Vocoders are models capable of transforming a low-dimensional spectral representation of an audio signal, typically the mel spectrogram, to a waveform. Modern speech generation pipelines use a vocoder as their final component. Recent vocoder models developed for speech achieve a high degree of realism, such that it is natural to wonder how they would perform on music signals. Compared to speech, the heterogeneity and structure of the musical sound texture offers new challenges. In this work we focus on one specific artifact that some vocoder models designed for speech tend to exhibit when applied to music: the perceived instability of pitch when synthesizing sustained notes. We argue that the characteristic sound of this artifact is due to the lack of horizontal phase coherence, which is often the result of using a time-domain target space with a model that is invariant to time-shifts, such as a convolutional neural network. We propose a new vocoder model that is specifically designed for music.
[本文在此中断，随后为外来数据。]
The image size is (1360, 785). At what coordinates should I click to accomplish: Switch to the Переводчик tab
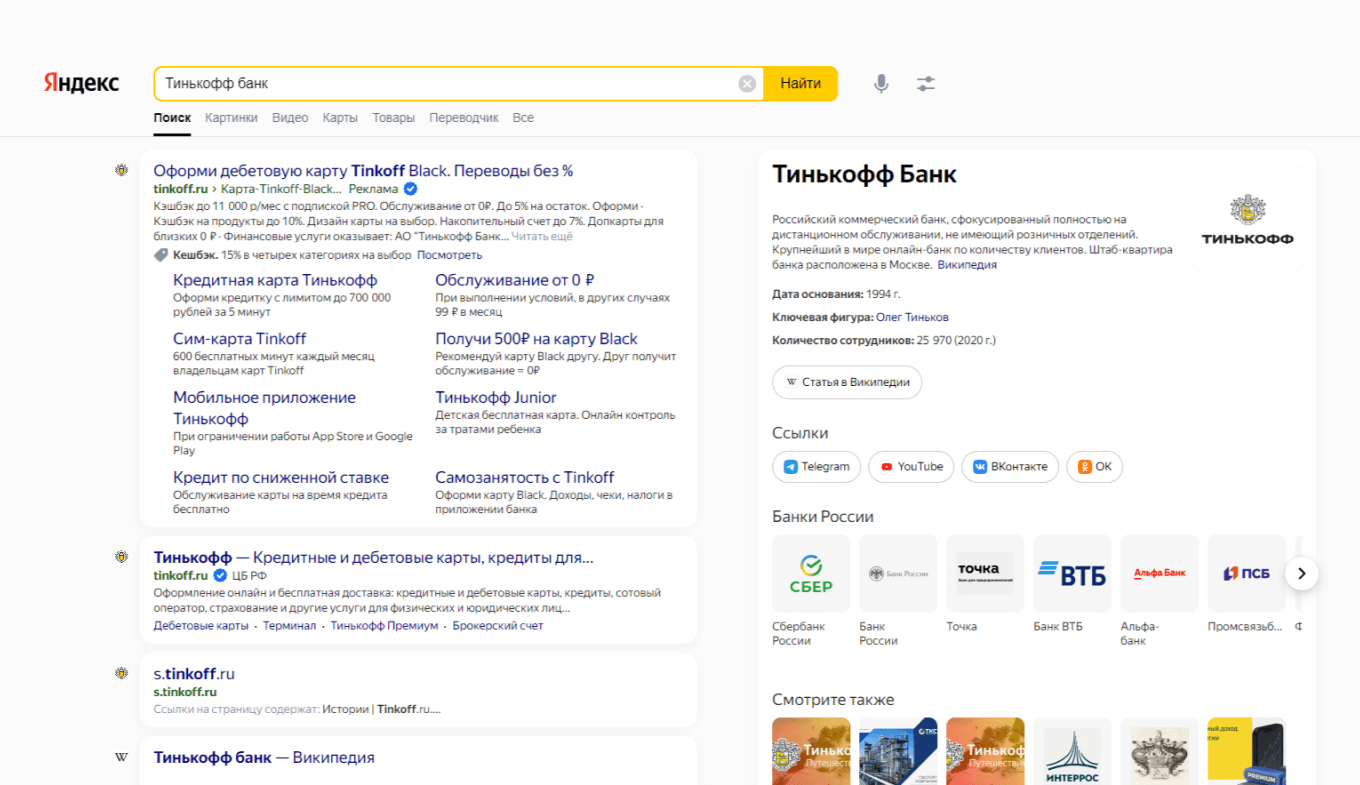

Key to improving the pitch stability is the choice of a shift-invariant target space that consists of the magnitude spectrum and the phase gradient. We discuss the reasons that inspired us to re-formulate the vocoder task, outline a working example, and evaluate it on musical signals. Our method results in 60% and 10% improved reconstruction of sustained notes and chords with respect to existing models, using a novel harmonic error metric.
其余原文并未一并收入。